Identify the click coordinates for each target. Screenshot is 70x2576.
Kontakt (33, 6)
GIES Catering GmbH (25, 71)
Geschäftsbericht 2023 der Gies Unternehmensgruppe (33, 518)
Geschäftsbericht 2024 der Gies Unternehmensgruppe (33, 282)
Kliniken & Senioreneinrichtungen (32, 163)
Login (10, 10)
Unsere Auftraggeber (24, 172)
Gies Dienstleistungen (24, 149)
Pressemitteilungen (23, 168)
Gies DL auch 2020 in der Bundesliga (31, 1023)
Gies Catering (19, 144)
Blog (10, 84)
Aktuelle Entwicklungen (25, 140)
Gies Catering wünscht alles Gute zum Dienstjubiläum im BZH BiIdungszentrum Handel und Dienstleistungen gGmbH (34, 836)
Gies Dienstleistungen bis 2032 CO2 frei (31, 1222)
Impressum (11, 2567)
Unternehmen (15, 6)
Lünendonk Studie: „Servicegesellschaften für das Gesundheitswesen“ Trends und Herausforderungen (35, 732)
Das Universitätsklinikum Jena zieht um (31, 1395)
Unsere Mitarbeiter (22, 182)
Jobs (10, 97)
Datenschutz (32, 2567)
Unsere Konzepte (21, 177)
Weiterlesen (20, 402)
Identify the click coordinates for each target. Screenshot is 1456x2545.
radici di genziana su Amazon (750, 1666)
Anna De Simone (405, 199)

+ + + + + + +

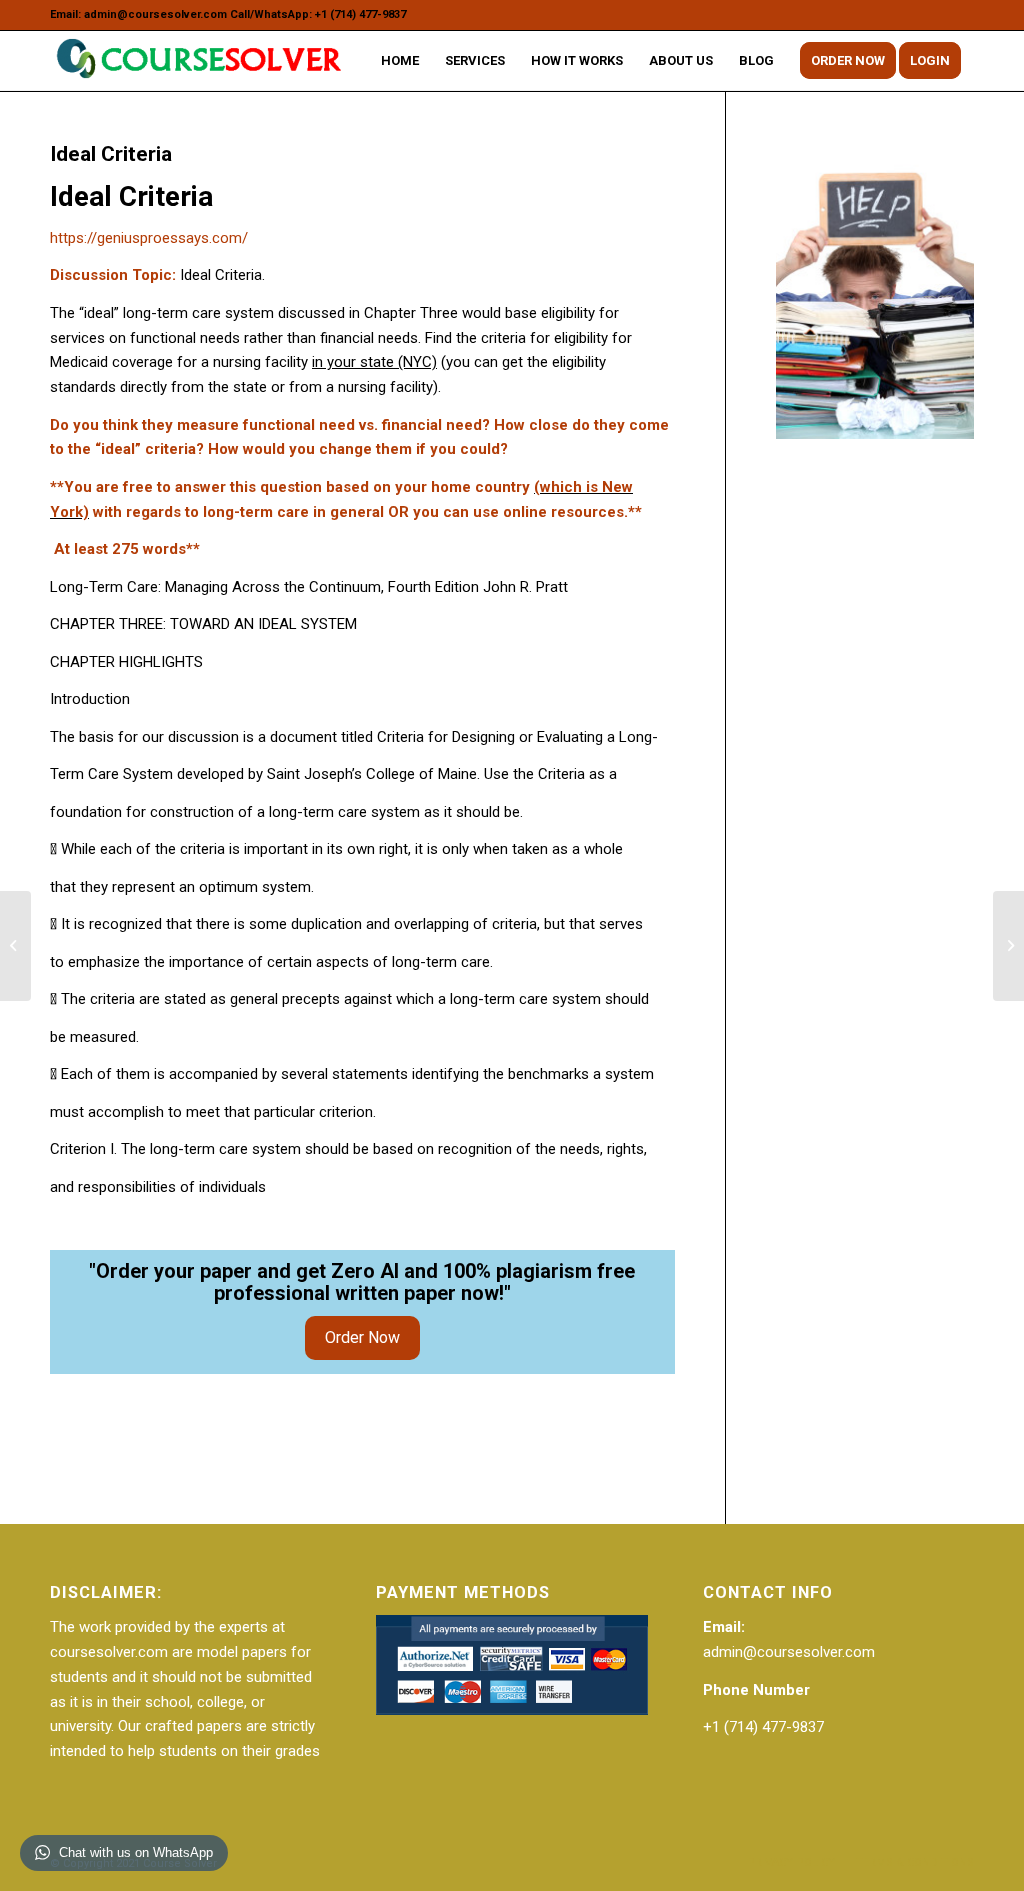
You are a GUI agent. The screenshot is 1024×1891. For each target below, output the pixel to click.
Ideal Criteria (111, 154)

+ + + + + + +

§ Instructions to follow: In the listing above, find the line with "Gies Catering (19, 144)" and the line with "Lünendonk Studie: „Servicegesellschaften", then reproduce both and every line between them exactly.

§ Solution for this exercise:
Gies Catering (19, 144)
Blog (10, 84)
Aktuelle Entwicklungen (25, 140)
Gies Catering wünscht alles Gute zum Dienstjubiläum im BZH BiIdungszentrum Handel und Dienstleistungen gGmbH (34, 836)
Gies Dienstleistungen bis 2032 CO2 frei (31, 1222)
Impressum (11, 2567)
Unternehmen (15, 6)
Lünendonk Studie: „Servicegesellschaften für das Gesundheitswesen“ Trends und Herausforderungen (35, 732)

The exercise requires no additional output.